Elegir una fecha es elegir el carácter de una escapada. En España se puede jugar durante buena parte del año, pero cada estación abre un tipo de luz, de paisaje y de ritmo distinto.
Primavera: jugar cuando todo vuelve a abrirse.
Entre marzo y junio, los destinos del sur y el Mediterráneo combinan temperaturas agradables con una energía especial fuera del campo. Es una ventana especialmente buena para unir golf, mesa y paseos largos, con una luz que vuelve a poblar las terrazas sin el pulso del verano.
Para una escapada que suma campo, costa y ciudad.
Málaga, Cádiz, Valencia, Girona y Murcia suelen encajar bien cuando quieres días llenos y noches que siguen teniendo vida.

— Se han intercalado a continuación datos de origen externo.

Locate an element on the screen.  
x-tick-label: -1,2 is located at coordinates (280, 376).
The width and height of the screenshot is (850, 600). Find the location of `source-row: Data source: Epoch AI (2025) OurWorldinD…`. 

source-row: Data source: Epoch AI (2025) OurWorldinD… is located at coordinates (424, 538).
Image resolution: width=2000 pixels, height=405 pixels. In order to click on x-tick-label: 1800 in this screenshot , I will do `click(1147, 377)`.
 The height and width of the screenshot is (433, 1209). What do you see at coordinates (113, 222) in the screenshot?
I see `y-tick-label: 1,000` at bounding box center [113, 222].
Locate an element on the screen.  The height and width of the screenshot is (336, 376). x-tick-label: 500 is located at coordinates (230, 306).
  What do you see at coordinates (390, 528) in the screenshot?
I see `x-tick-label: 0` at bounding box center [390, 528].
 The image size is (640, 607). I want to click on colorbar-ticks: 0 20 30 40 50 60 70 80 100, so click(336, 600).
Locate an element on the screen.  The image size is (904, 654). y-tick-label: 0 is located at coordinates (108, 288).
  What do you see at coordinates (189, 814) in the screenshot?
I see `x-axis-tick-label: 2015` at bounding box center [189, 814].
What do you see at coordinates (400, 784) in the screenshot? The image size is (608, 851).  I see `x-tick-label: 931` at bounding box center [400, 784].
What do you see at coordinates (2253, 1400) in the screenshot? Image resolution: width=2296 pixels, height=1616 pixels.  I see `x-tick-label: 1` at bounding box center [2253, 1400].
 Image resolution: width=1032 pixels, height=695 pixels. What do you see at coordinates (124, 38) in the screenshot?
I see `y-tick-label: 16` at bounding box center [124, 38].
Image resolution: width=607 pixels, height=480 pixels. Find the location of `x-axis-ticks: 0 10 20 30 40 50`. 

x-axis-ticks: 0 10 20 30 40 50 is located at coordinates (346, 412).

Otoño: el mejor secreto a plena vista.
El verano baja el volumen y el campo recupera una pausa muy propia. Otoño suele ser una gran decisión para quienes viajan en grupo: hay margen de horario, el paisaje toma tonos más profundos y la sobremesa no compite con el calor.
“No existe una fecha perfecta para todo el país. Existe la combinación adecuada entre el campo, el entorno y tu manera de viajar.”
Invierno: sur e islas como argumento.
Cuando buscas escapar de un clima más frío, Andalucía y Canarias permiten mantener el gesto de jugar al aire libre. En lugar de pensar en el viaje como una pausa obligada, conviene verlo como una oportunidad de elegir resorts que extiendan la experiencia al spa, a la cocina y al paisaje.
La estación también cambia la forma de mirar el
recorrido.
Cómo elegir sin perderse.
Empieza por definir el ritmo: ¿quieres dos vueltas concentradas o una estancia con aire? Después, deja que el paisaje ordene las opciones. Un resort con buen acceso resuelve más que una lista larga de campos; un destino con vida propia hace que el viaje siga teniendo sentido para todos.